Stun Guns, ECD's Are Not "Nonlethal" By Any Name

Debunking Some ECD Myths

Barbara Attard

The most common question I’m asked when talking to someone about stun guns or Electronic Control Devices (ECD’s) is, “Wouldn’t it better to be stunned than shot with a gun?” This is good question that exposes one of the many myths about ECD’s—that officers will use an ECD instead of a gun in a lethal force situation. The fact is that in most police departments officers are taught not to use an ECD or any “less lethal” option if they’re confronted with a “deadly force” situation, because the less-lethal option may not be effective, and the officer and/or a member of the public will be in jeopardy if the less-lethal option doesn’t stop the perpetrator.

The City of San Francisco is once again considering issuing ECD’s to SF police officers. The proposal that will come before the Police Commission is that only officers who have had crisis intervention training will be issued ECD’s. The SFPD is proposing that in lethal force situations, the officer using the ECD must be “covered” by another officer who is training a gun on the subject—to ensure that if the ECD is not effective, the other officer can use lethal force.

While this “back-up” scenario is a response to the issue of officers not using stun guns in lethal force situations, the proposal is not realistic. After every police shooting we hear a police chief explain that lethal force situations are high-intensity, they require split-second decision making, and they are chaotic. To ask officers to orchestrate the “lethal weapon back-up” in such situations puts the officers and the public in jeopardy. Since the officers who will be carrying ECD’s are trained in crisis intervention, shouldn’t they be attempting to use de-escalation techniques rather than escalating to a complicated scenario involving less-lethal and lethal weapons?
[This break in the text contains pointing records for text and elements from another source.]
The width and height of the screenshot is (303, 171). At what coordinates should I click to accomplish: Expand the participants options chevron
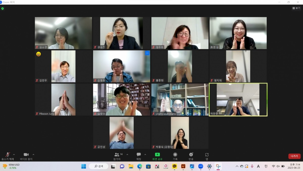(127, 155)
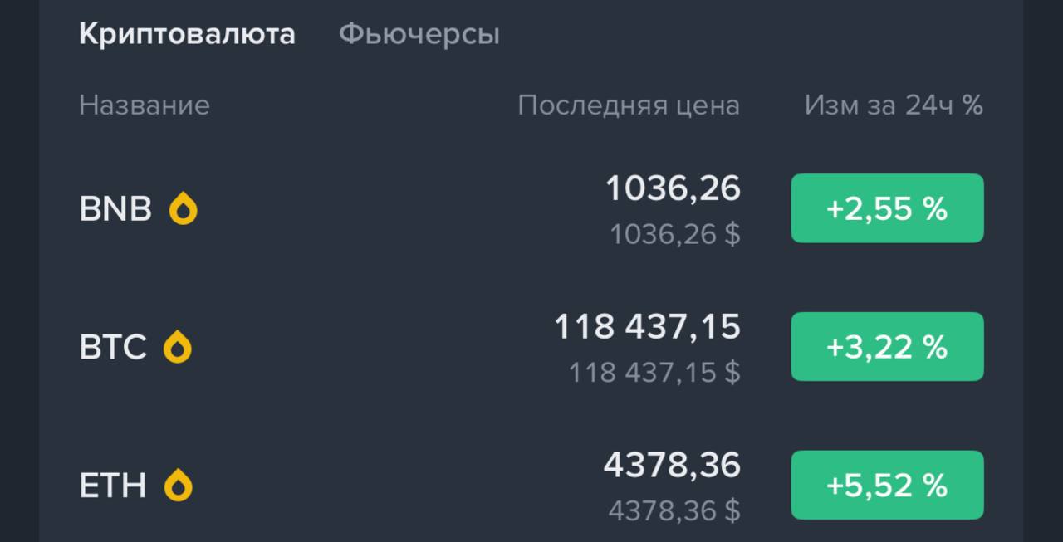Click the ETH dollar price 4378,36 $
The image size is (1063, 542).
pyautogui.click(x=674, y=510)
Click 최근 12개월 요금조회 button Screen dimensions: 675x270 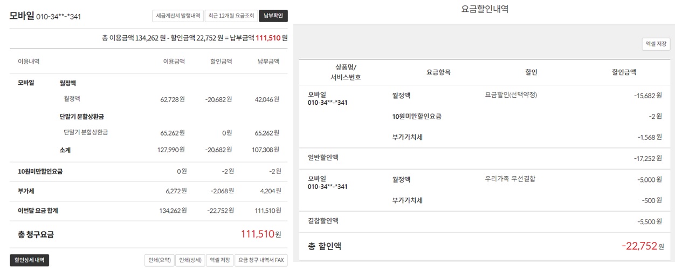click(x=231, y=16)
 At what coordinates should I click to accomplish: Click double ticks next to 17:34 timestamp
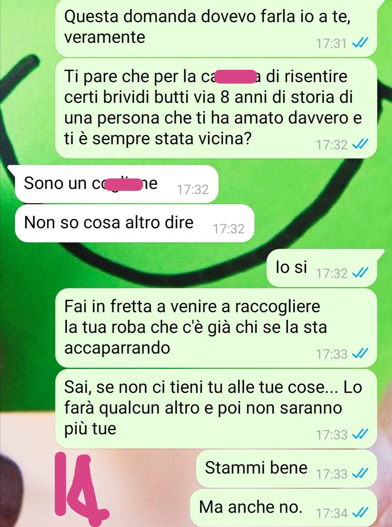click(x=360, y=512)
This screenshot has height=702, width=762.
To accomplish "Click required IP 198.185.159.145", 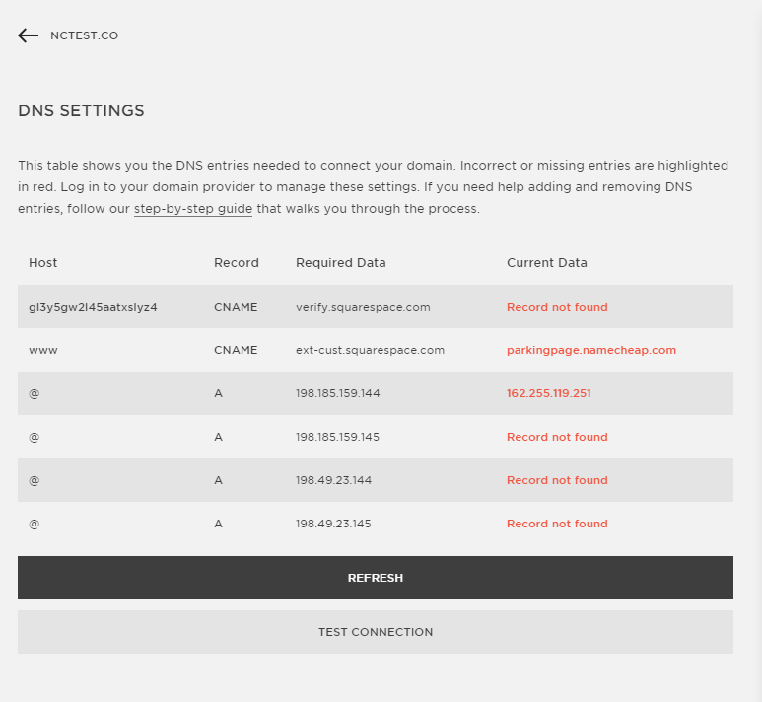I will point(337,437).
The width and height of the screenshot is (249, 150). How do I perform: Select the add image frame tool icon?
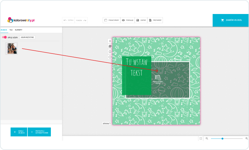[x=110, y=46]
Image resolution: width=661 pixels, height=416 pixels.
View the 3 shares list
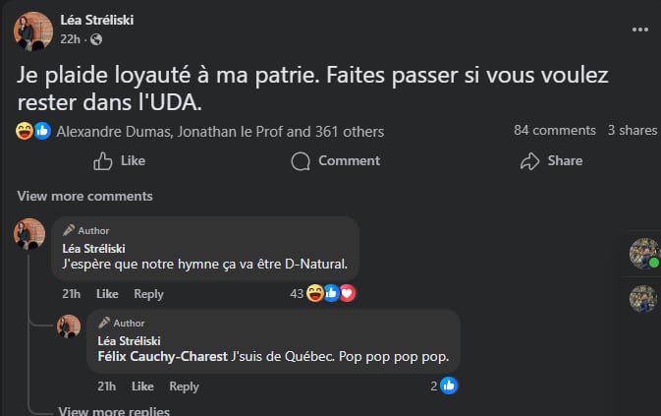tap(632, 130)
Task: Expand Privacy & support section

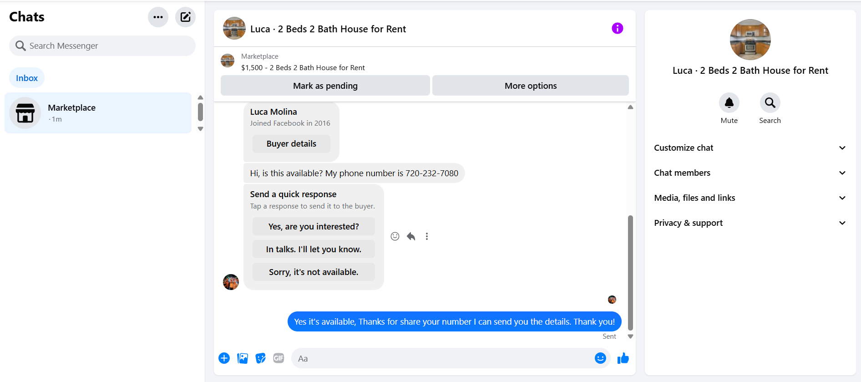Action: (750, 223)
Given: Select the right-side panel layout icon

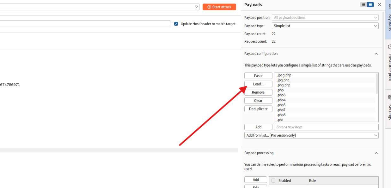Looking at the screenshot, I should (370, 5).
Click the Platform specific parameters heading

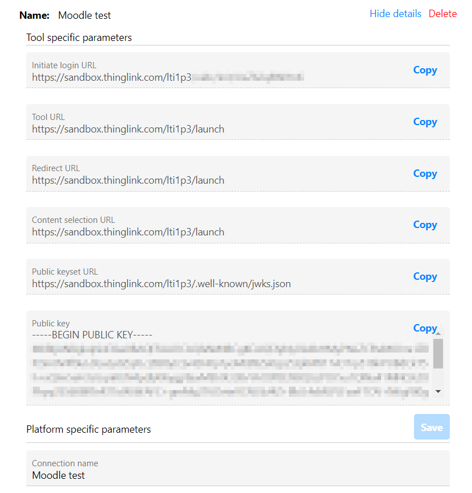tap(88, 429)
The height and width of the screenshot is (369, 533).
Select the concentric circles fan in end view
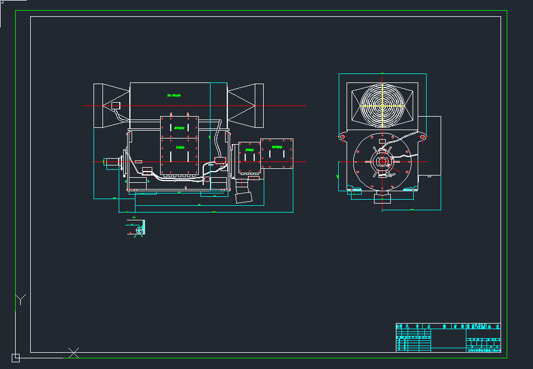(x=382, y=105)
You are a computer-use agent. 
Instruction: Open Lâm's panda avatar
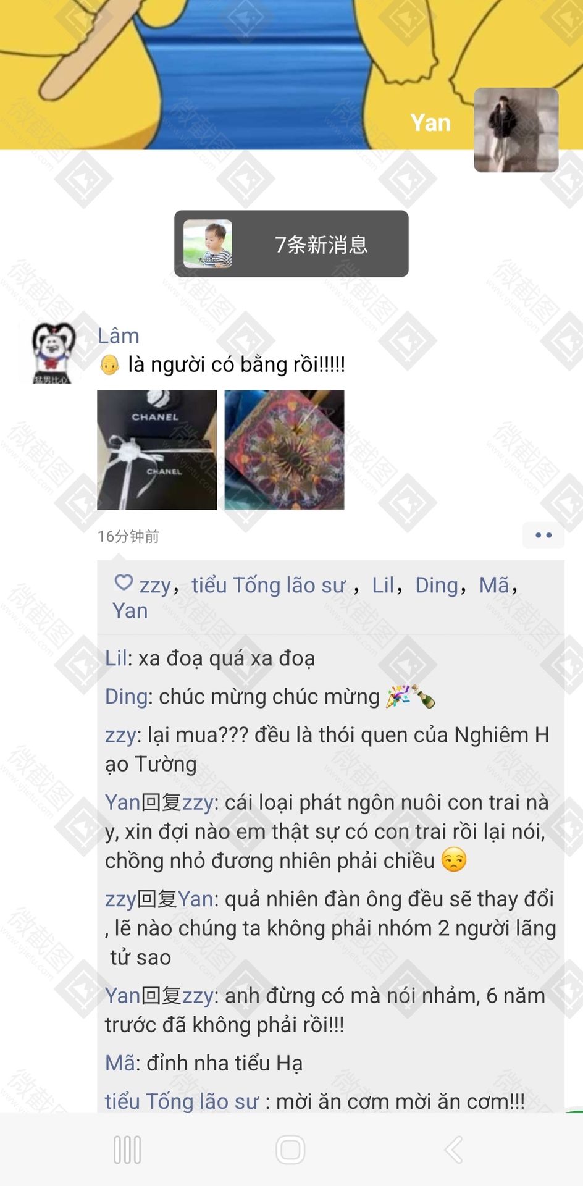[54, 352]
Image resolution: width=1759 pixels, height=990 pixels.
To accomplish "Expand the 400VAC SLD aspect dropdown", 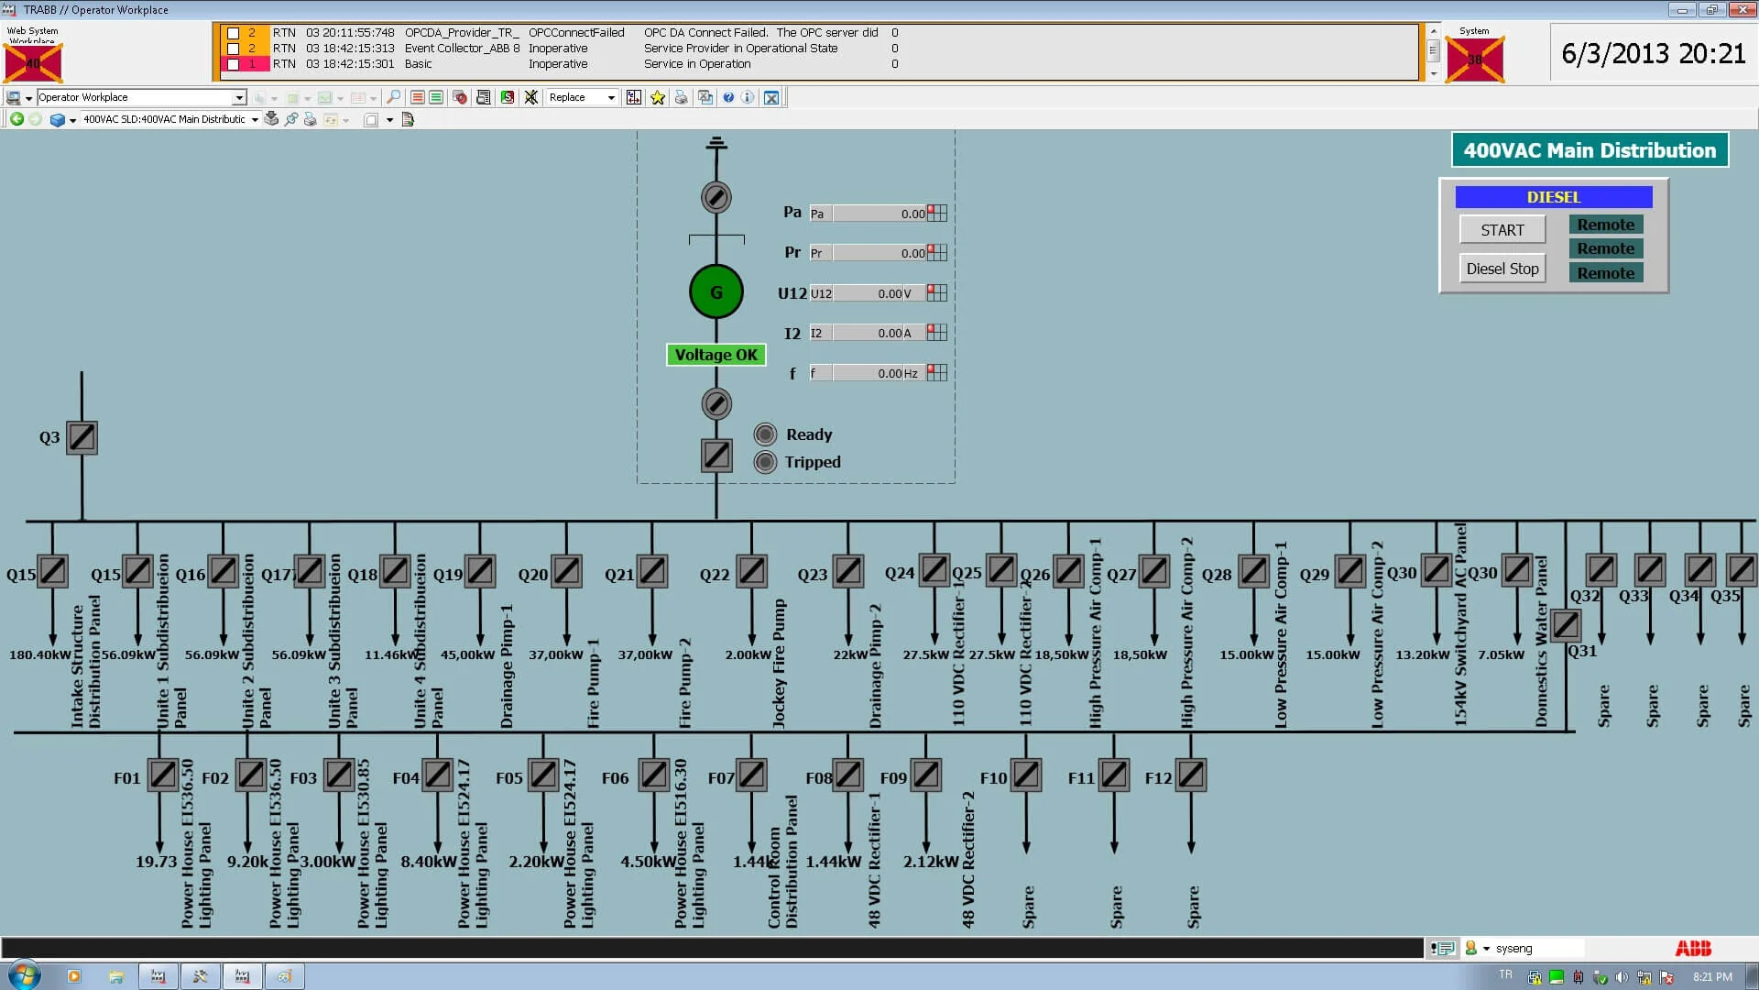I will [255, 119].
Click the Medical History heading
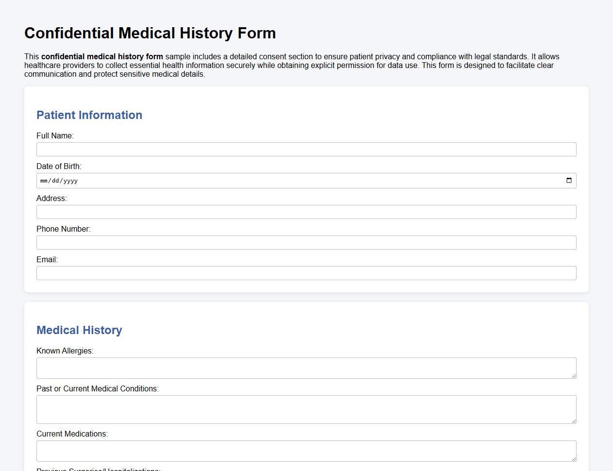The image size is (613, 471). 80,330
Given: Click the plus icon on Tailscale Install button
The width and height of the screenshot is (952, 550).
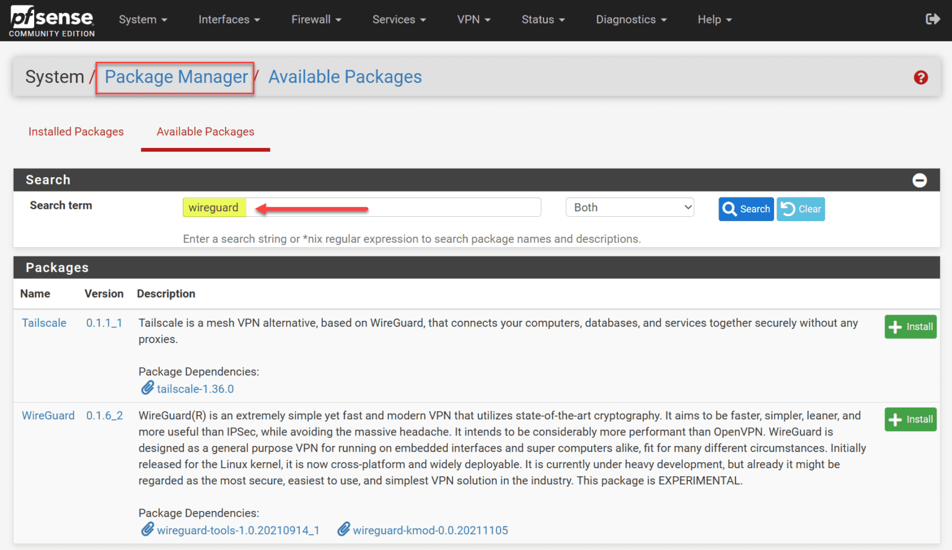Looking at the screenshot, I should pyautogui.click(x=894, y=326).
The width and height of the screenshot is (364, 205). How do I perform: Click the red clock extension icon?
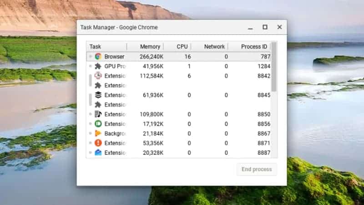point(98,76)
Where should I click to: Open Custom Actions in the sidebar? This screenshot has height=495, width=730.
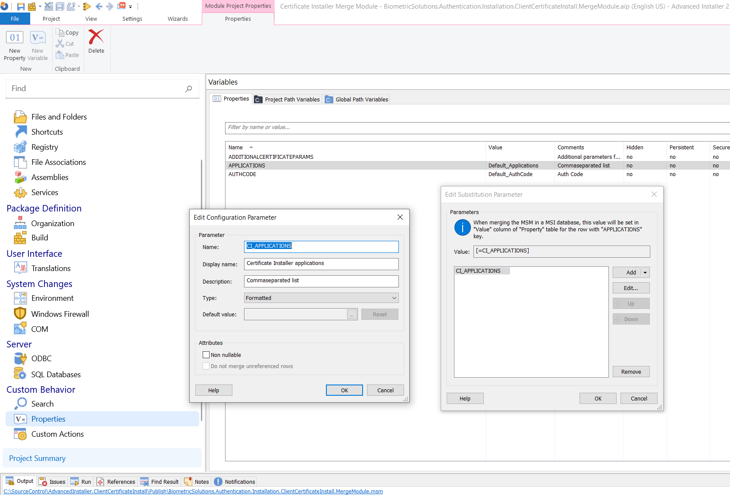coord(57,434)
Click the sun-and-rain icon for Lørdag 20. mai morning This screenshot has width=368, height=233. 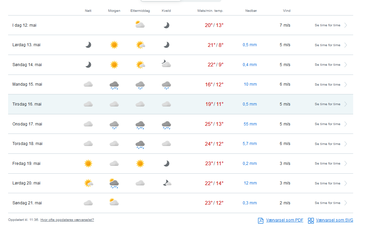pyautogui.click(x=114, y=183)
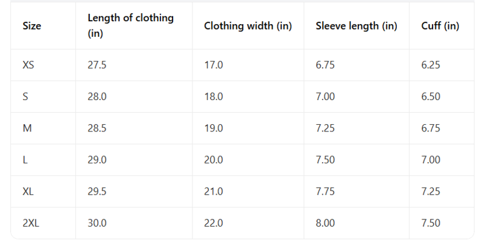Select the Clothing width column header
This screenshot has height=249, width=482.
point(248,26)
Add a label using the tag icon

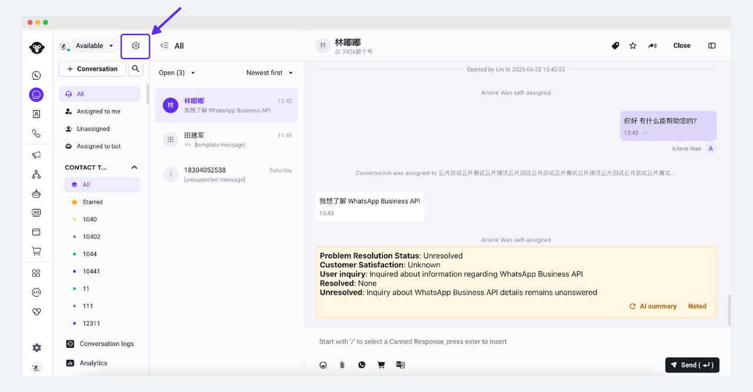pyautogui.click(x=615, y=46)
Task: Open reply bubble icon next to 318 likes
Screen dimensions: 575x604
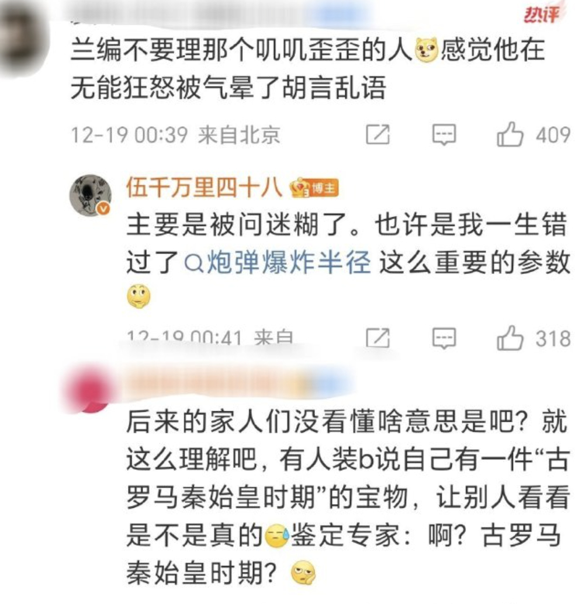Action: pos(444,338)
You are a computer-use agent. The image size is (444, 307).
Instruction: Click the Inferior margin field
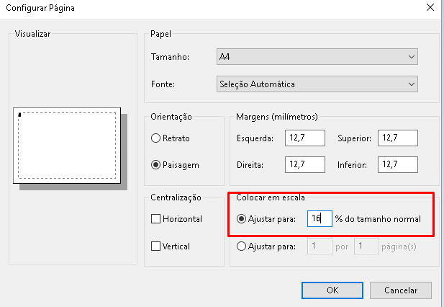pyautogui.click(x=398, y=164)
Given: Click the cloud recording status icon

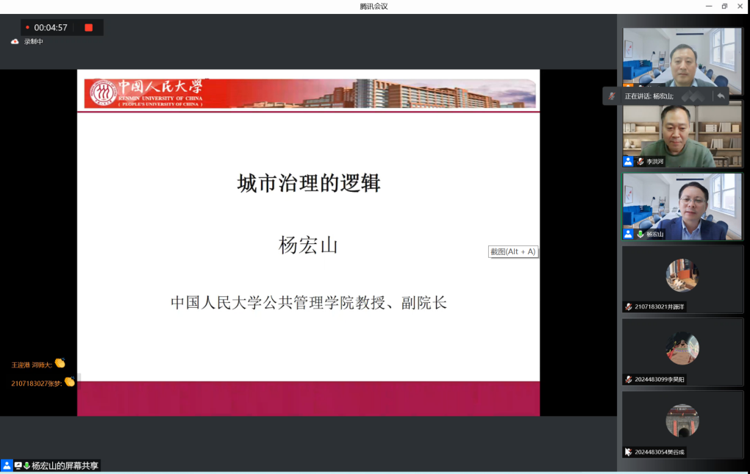Looking at the screenshot, I should click(15, 42).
Another fallacy about stun guns is that they reduce the number of police shootings and officer-involved deaths. ECD’s are often overused. When first deployed in San Jose, Tasers, a brand of ECD, were reportedly used over 200 times per year; seven deaths were reported in incidents in which the suspect had been “Tasered” during the first five years of implementation there. A 2009 observational study by two UCSF doctors found that in the first year after ECD’s were deployed, the aggregate data of 50 cities showed an increase in both sudden deaths and officer-involved shootings.

One need only look at the shooting of Oscar Grant III on New Year’s Day in 2009 for a glaring case showing that stun guns do not prevent officer-involved shootings. Former BART Officer Mehserle alleged that he was intending to stun Grant rather than shoot him when he armed himself with the wrong weapon. Review of the Grant shooting will show that there was little justification even for the use of the stun gun—Grant was face down on the ground with two large officers handcuffing him when Mehserle stood up and took aim.

ECD’s are expensive—to buy, to train officers, and to pay out judgments and settlements after wrongful death or excessive force lawsuits. In a recent case, The University of Cincinnati agreed to pay $2 million and suspend the use of Tasers by university police as part of a settlement with the family of a student who died after being shocked with a Taser.

It is difficult to find a good argument for arming San Francisco police officers with a weapon that has had such a problematic track record.

Barbara Attard is an NLGSF member active in the State Bar Committee. She is a is a police accountability consultant.